Pkc-independent inhibition of cardiac l-type ca2+ channel current
by phorbol esters.
Asai, Tatsuya, Lesya M. Shuba, Dieter J. Pelzer, and Terence F.
McDonald.
Department of Physiology and Biophysics, Dalhousie University,
Halifax, Nova Scotia, B3H 4H7 Canada
APStracts 2:0350H, 1995.
Active and inactive phorbol esters were applied to guinea pig
ventricular myocytes to study the responses of L-type Ca2+ (ICa,L)

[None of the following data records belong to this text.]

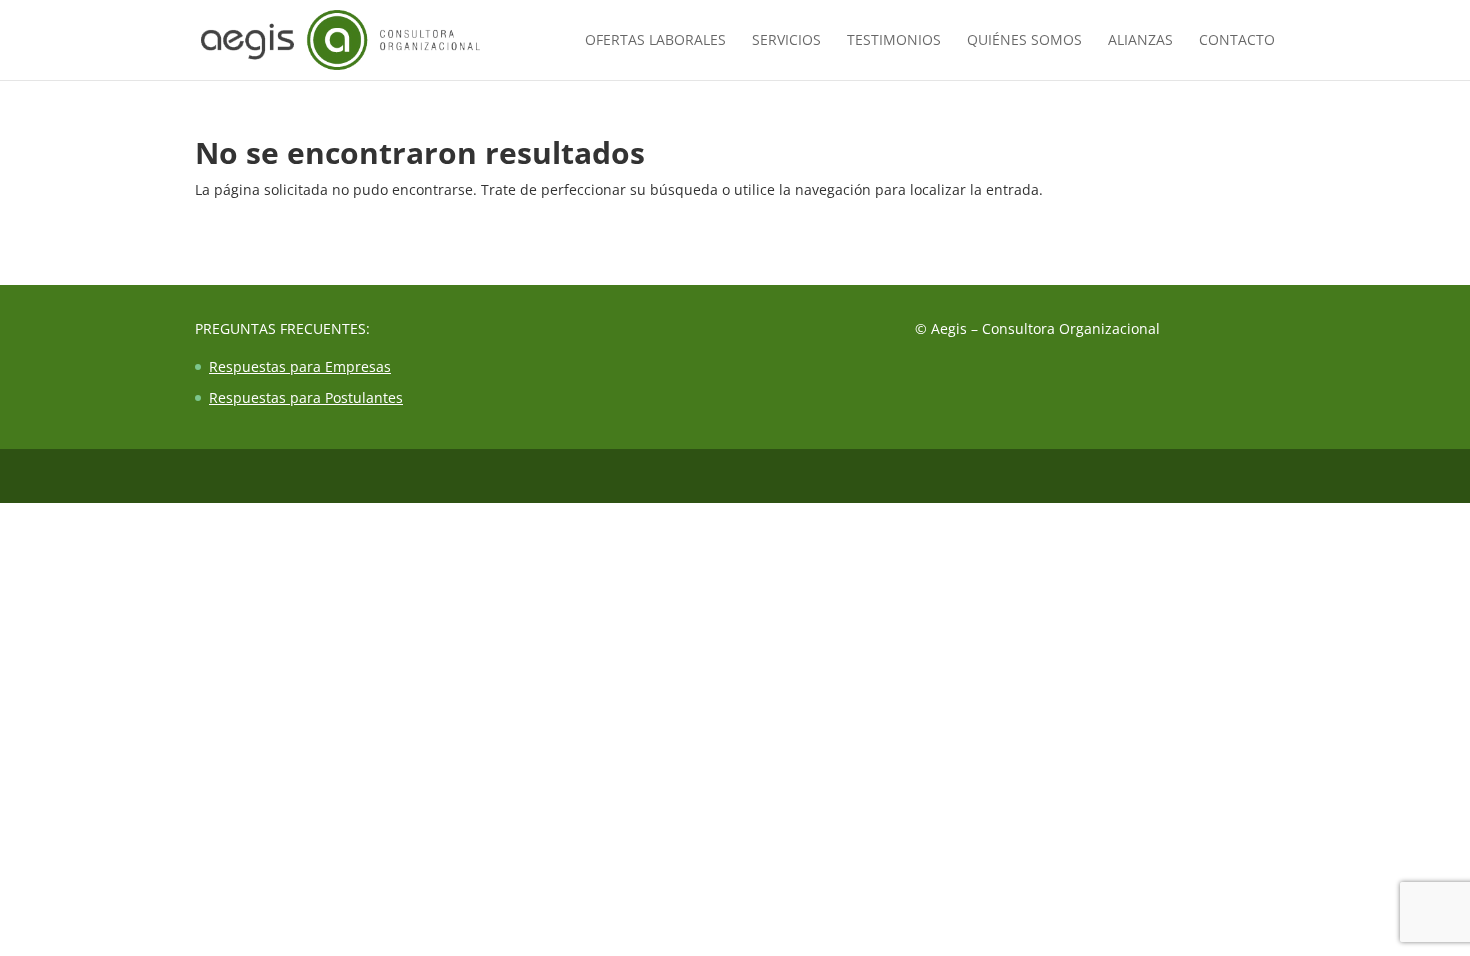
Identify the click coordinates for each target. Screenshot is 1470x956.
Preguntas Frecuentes (280, 328)
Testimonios (894, 41)
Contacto (1237, 41)
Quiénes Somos (1024, 41)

and L-type Na+ (INa,L) currents. Phorbol 12-myristate 13-acetate
(PMA) (10-100 nM) never stimulated ICa,L or INa,L, and frequently
depressed them by 5-30% in a voltage-independent manner. However, the
phorbol ester consistently activated delayed-rectifying K+ (IK) and
Cl- currents. The inhibition of ICa,L occurred 3 times faster than
co-monitored stimulation of IK, and ICa,L and INa,L were unaffected
by two interventions that suppressed IK stimulation (pretreatment
with 50 [mu]M 1-(5-isoquinolinesulfonyl)-2-methylpiperazine (H-7);
dialysis with pCa 11 versus standard pCa 9 solution). Inactive
phorbol esters 4[alpha]-phorbol 12, 13-didecanoate ([alpha]PDD) and
4[alpha]-phorbol had little effect on IK, but [alpha]PDD had a PMA
-like inhibitory effect on Ca2+ channel currents. We conclude that,
unlike the stimulation of IK by PMA, inhibition of Ca2+ channel
current by phorbol esters is a PKC-independent action.
Received 20 April 1995; accepted in final form 27 July 1995.
APS Manuscript Number H375-5.
Article publication pending Am. J. Physiol. (Heart Circ. Physiology).
ISSN 1080-4757 Copyright 1995 The American Physiological Society.
Published in APStracts on 14 August 1995.